Cannot echo query result--query is obviously correct? Very simple PHP

Question

So I am attempting to create an HTML drop-down list. The list is fine--and it shows all of my desired options from a MySQL query of it's own; however my next step was to set the default value (which is the current landlord) for the tenant.

Now, I am able to successfully, but only with the landlords key (which is in a separate table). I have a second query that looks up the landlord's name based on the key, and I cannot even get it to echo out a response. I must assume the query is bad--but after looking at the same lines of code the entire morning, I believe I can confidently say it is not. I am hoping a second set of eyes will see something I do not.
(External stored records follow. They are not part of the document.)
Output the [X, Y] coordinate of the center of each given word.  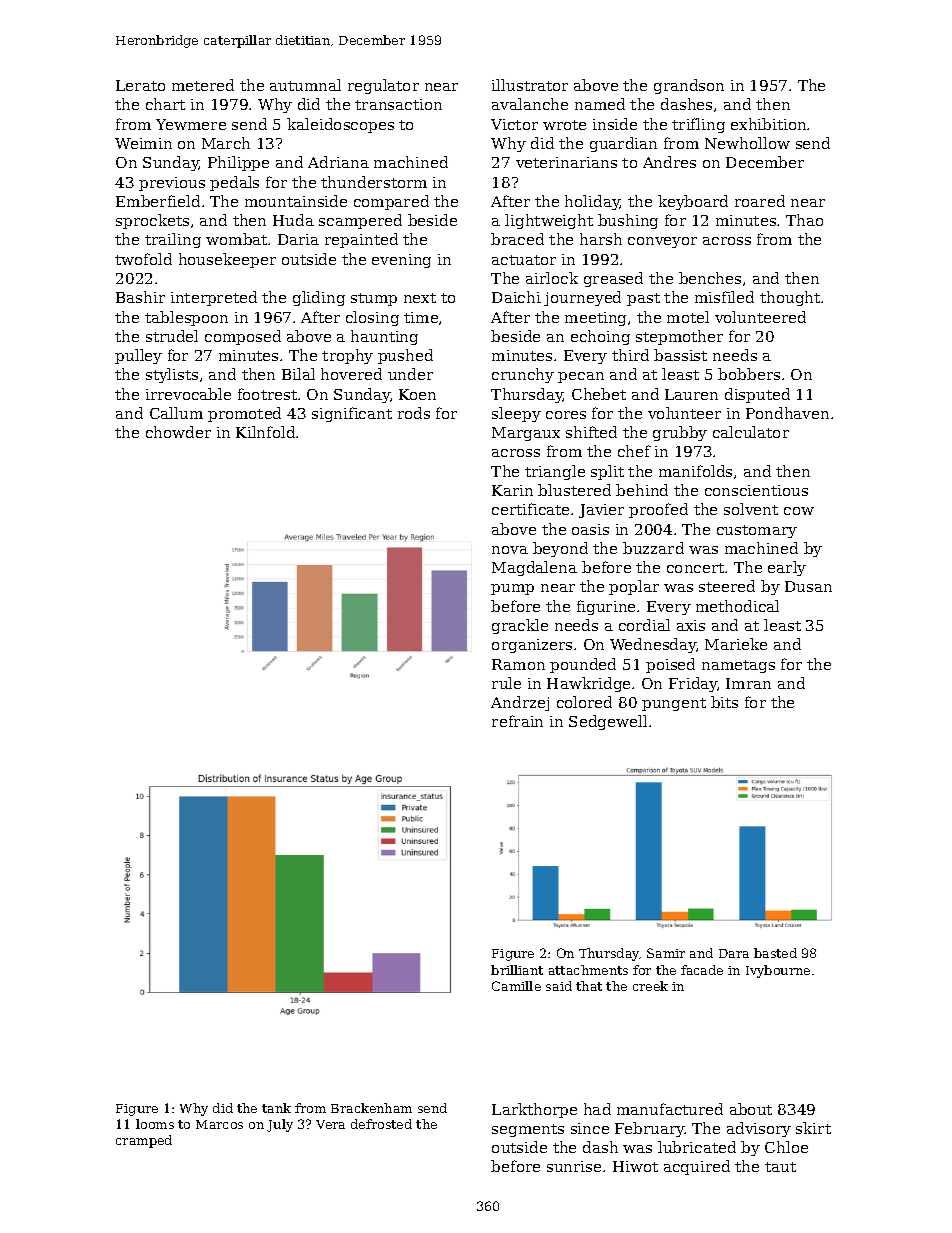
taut [780, 1167]
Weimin [143, 143]
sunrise [574, 1166]
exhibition [768, 124]
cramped [144, 1141]
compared [391, 202]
Getting the current landlord for the tenant:

$sql = mysql_query("SELECT data_txt FROM field_data WHERE itemid = $uid AND fieldid = 16");
$row = mysql_fetch_array($sql);
$ll1 = $row[0];
$sql = mysql_query("SELECT info FROM landlords WHERE key = $ll1 LIMIT 1");
$row = mysql_fetch_array($sql);
$ll1_name = $row[0]

Setting the default value in the Dropdown-list:

I don't believe the problem lies here, since I cannot do anything as simple as echo the variable $ll1_name; but I feel it's worth including.

<td>

<?php echo "$ll1"; ?><br>

<?php echo "$ll1_name"; ?><br>

<select name=ll1>

<option value="<?php echo "$ll1"; ?>"> <?php echo "$ll1_name"; ?></option>
<?php
while ($curLandlord = mysql_fetch_array($landlordRows)){
?>
<option value="<?php echo "$curLandlord[0]"; ?>"> <?php echo "$curLandlord[1]"; ?></option>

<?php
}
?>


</select>
</td>

Also, I am well aware that this library is depreciated and my fields are not sanitized, etc. I am just making this as simple as possible, and then implementing that after I have a working model. The fewer variables, the better.

The following is an example of the table data:

Landlords

key, info, id (auto increment)

-*key*: ll1_07
-*info*: John Doe
-*id*: 77

field_data id, fieldid, data_txt, itemid

-*id*: 1234 (auto increment)
-*fieldid*: 18 (each fieldid corresponds to a field name in another table.  18 is landlord)
-*data_txt*: ll1_77
-*itemid*: 33 (tenants unique ID)

Answer 1

Try this and see what the response is:

$sql = "
    SELECT
        fd.data_text,
        l.info
    FROM
        field_data fd
    JOIN
        landlords l
        ON fd.data_text = l.key
    WHERE
        fd.itemid = $uid
        AND fd.fieldid = 16
    LIMIT 1";

$rs = mysql_query($sql) or die(mysql_error());
$row = mysql_fetch_array($rs);

var_dump($row);

That should tell you if you are getting any data back.

Answer 2

No, it's not "correct". You have an sql injection vulnerability. Just because your $ll1 value came out of the DB doesn't mean it's safe to REUSE in another query. You're doing the equivalent of

SELECT info FROM landlords WHERE key = foo LIMIT 1
                                       ^^^---unknown/illegal field name

instead of

SELECT info FROM landlords WHERE key = 'foo' LIMIT 1
                                       ^^^^^--string literal

If you had even BASIC error handling on your query calls, you'd have been informed of this:

$sql = mysql_query("SELECT [..snip..]") or die(mysql_error());
                                       ^^^^^^^^^^^^^^^^^^^^^^

Never EVER assume success on a query. Even if the sql is 100% syntactically correct, there's a near infinite number of reasons for it to STILL fail (biggest one: missing foreign key).